Dal canto suo Giancarlo Mazzuca ha detto che in questo quadro Putin ha anche saputo «rendersi popolare agli occhi del mondo. Mentre i leader occidentali si rimpallano scelte e responsabilità e fanno come i capponi di Renzo, lui, e solo lui, si è offerto di fare il lavoro sporco in Siria contro l’Isis». Decisionismo, fiuto, acume politico sono del resto doti unanimemente riconosciute a Putin. Ma per Feltri c’è anche dell’altro: «A differenza dei governanti occidentali non è così cretino da dimenticare il passato. In Italia ogniqualvolta si parla del periodo fascista ci si affretta a manifestare l’antifascismo. Putin ha dimostrato di avere il senso della storia. Disconoscere decenni di comunismo, che pure hanno causato danni e dolore, significa però anche dare degli idioti ai russi che hanno vissuto con l’idea che fosse la cosa migliore del mondo».

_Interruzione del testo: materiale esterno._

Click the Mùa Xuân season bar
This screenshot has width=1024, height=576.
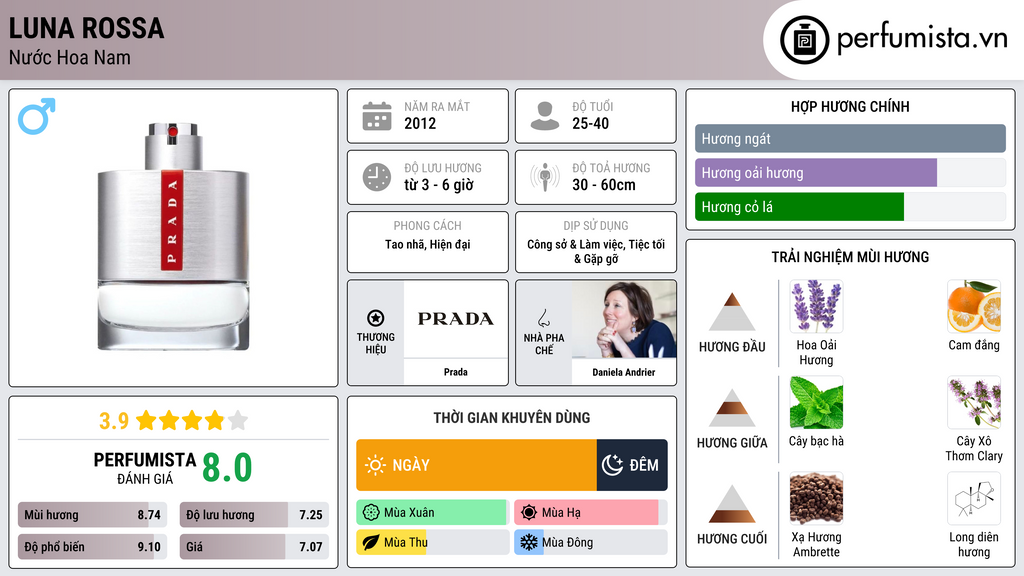click(x=432, y=513)
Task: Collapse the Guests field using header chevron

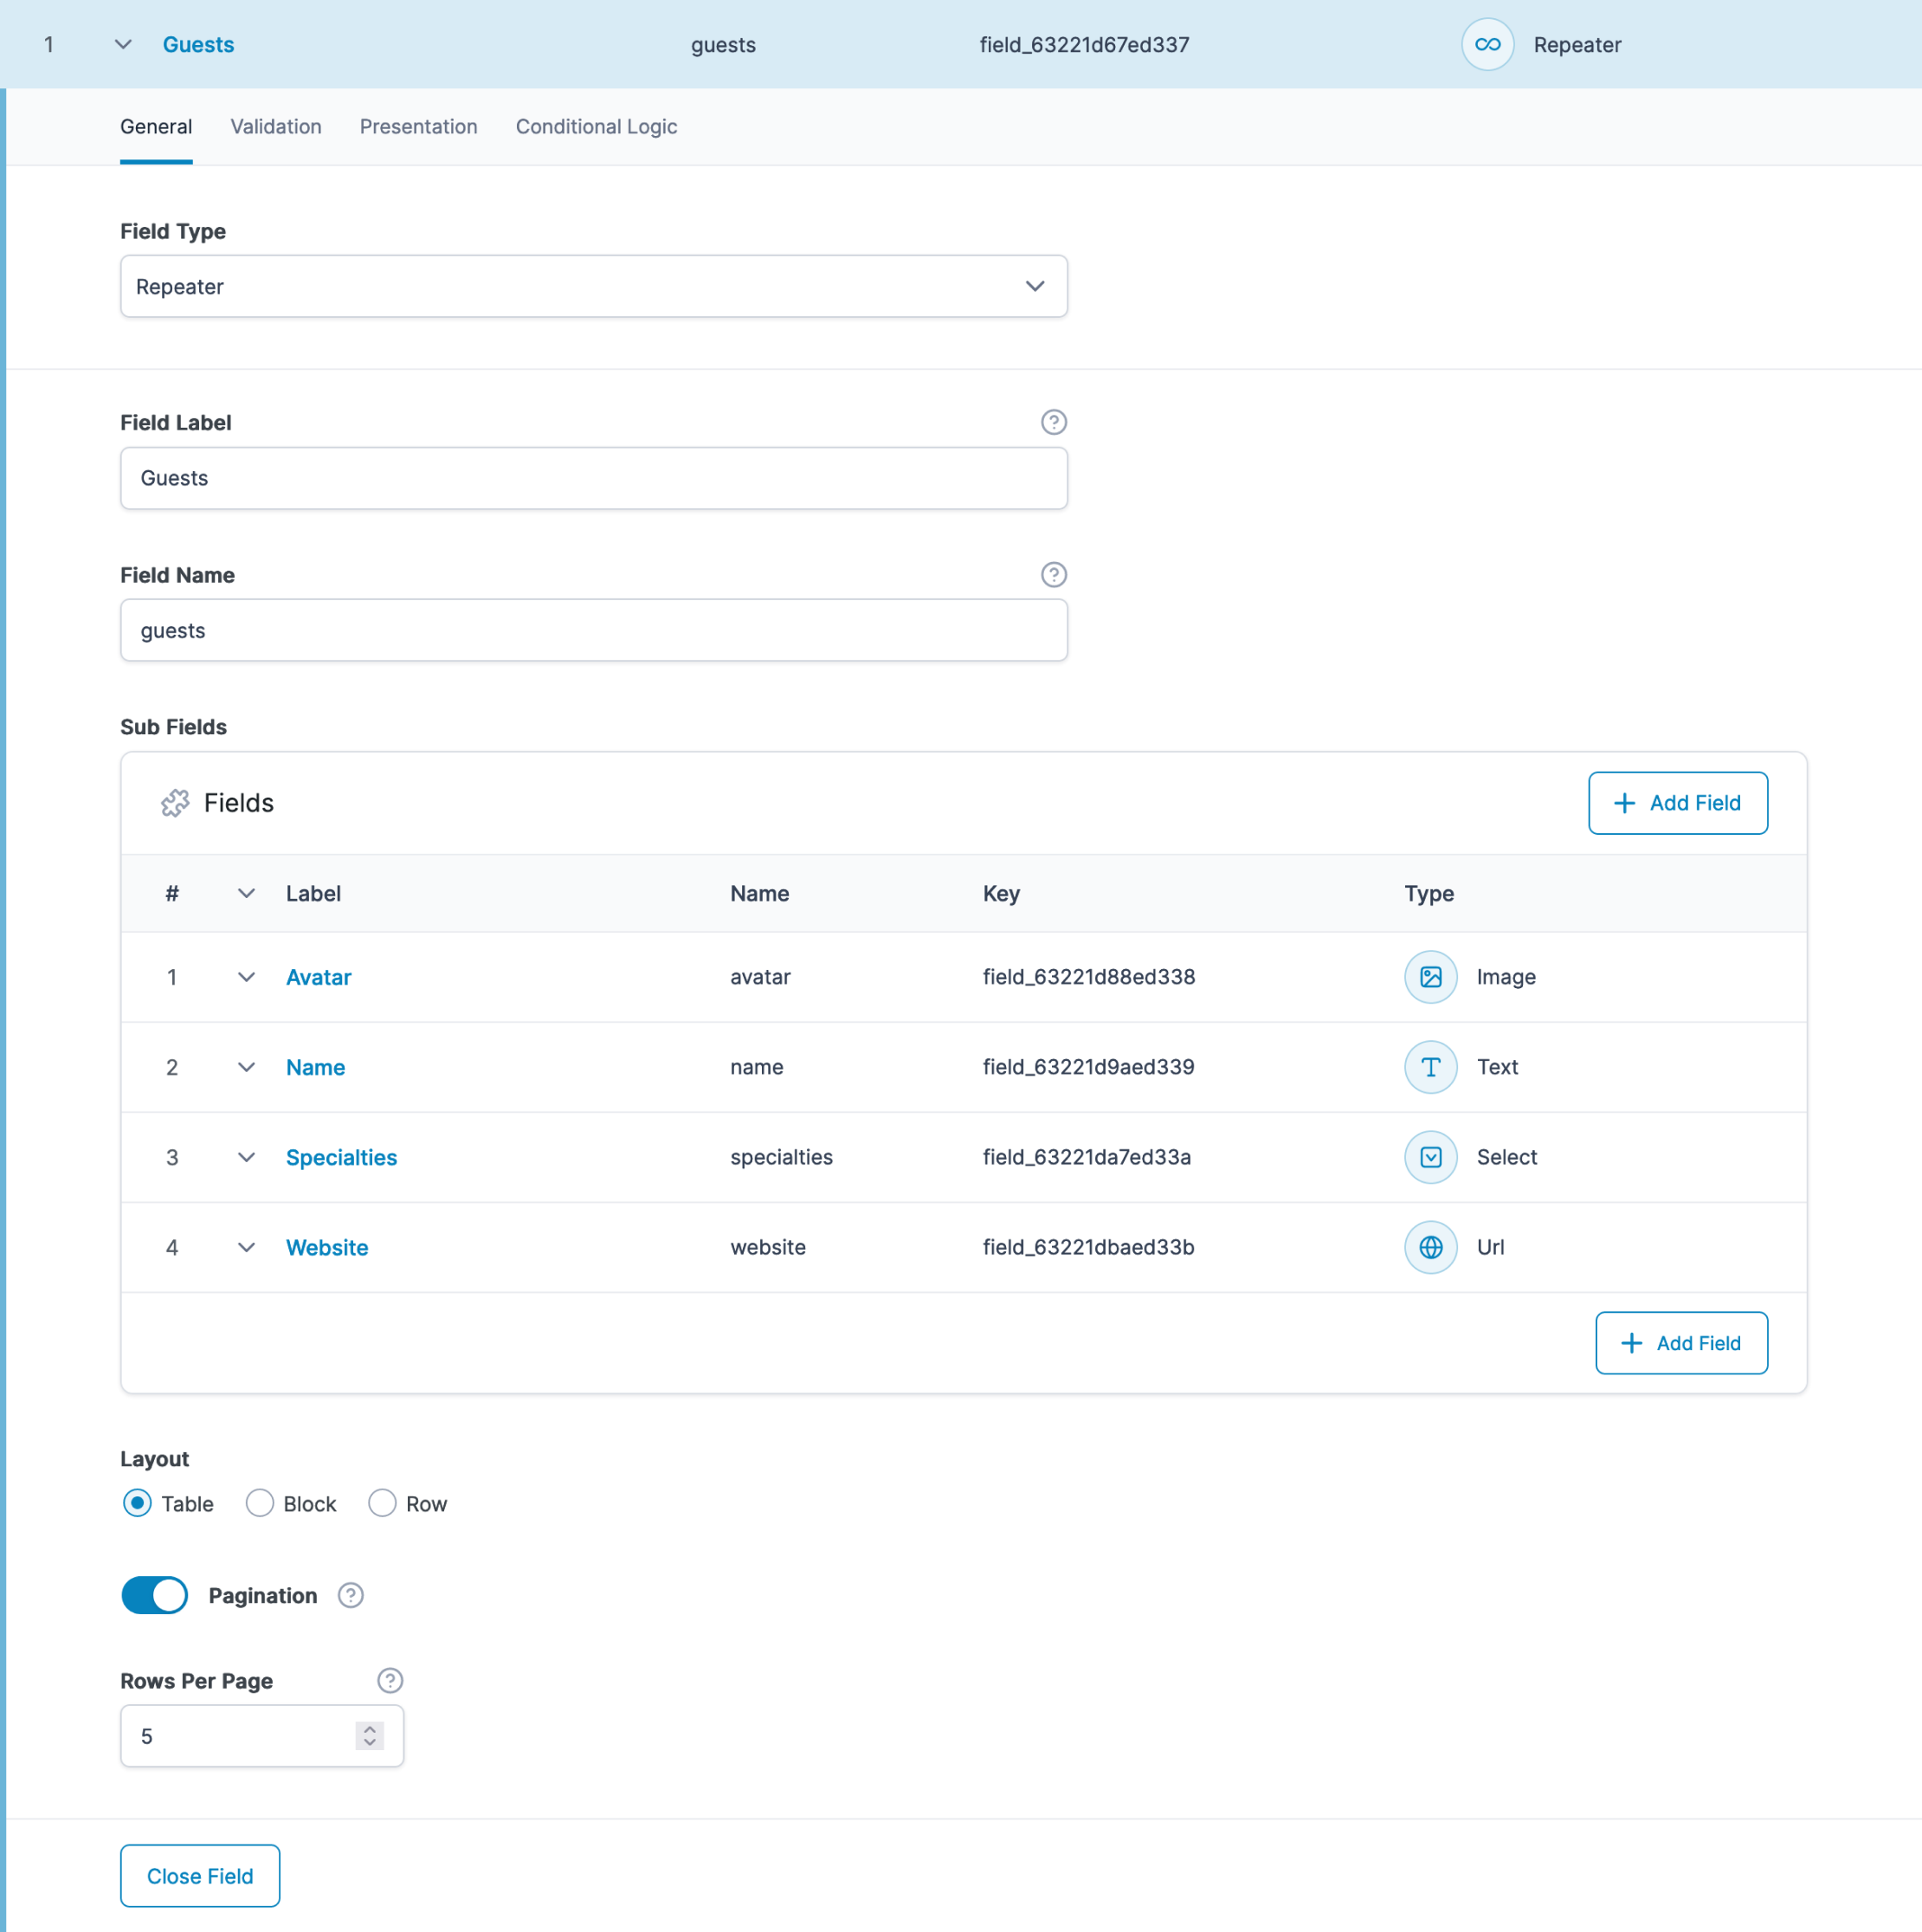Action: (x=123, y=45)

Putin questo non lo ha fatto. È riuscito a riplasmare un’identità in cui molti possono ritrovarsi. I politologi russi hanno parlato di rinascimento nazionale e tradizionale. Di certo la storia di Putin è comunque profondamente russa e il libro di Sangiuliano emerge dal dibattito di ieri come un’operazione che va contro gli stereotipi, luoghi comuni e tante leggende mai verificate. Il filone è quello un po’ “revisionista”, cifra di molti libri del vicedirettore del Tg1. Ma non si può capire Putin, dice Sangiuliano, se non si sa delle kommunalka: le casa collettive condivisa da più nuclei familiari in cui Putin ha vissuto da bambino a Leningrado. Un «figlio dell’assedio» lo definisce Sangiuliano in una città che ha subito il più orrendo assedio della Seconda guerra mondiale. Il Teppista indisciplinato lettore a 12 anni de Lo scudo e la spada, best seller che racconta le avventure di una spia sovietica entrerà nella facoltà di Legge di Leningrado, ma anche nel Kgb.

Da leader russo ha governato il Paese in un periodo di forte crescita economica, con la nascita di un ceto medio diffuso, la lotta alla povertà e all’alcolismo, la riappropriazione delle risorse energetiche, la liquidazione degli oligarchi, l’intervento in Crimea. Dare un giudizio su tutto questo meriterebbe un’approfondita conoscenza della Russia, della sua cultura e della sua gente. Intanto però il presente è qui, a ricordarci anche e soprattutto la complessità dei rapporti fra Russia e Occidente. «Sono convinto che da qui a breve con la Russia si tornerà finalmente a collaborare e non a giocare alla guerra, come qualche scemo vuole fare riportandoci ai tempi della guerra fredda», ha detto il segretario della Lega Nord, Matteo Salvini, reduce da «18 ore passate in Russia in cui ho parlato con imprenditori, politici, gente comune, ma anche per un quarto d’ora proprio con Putin». E sui possibili lati oscuri dell’attuale leadership russa, Salvini non mostra dubbi: «Sicuramente a livello internazionale Putin ha le idee più chiare in questo momento».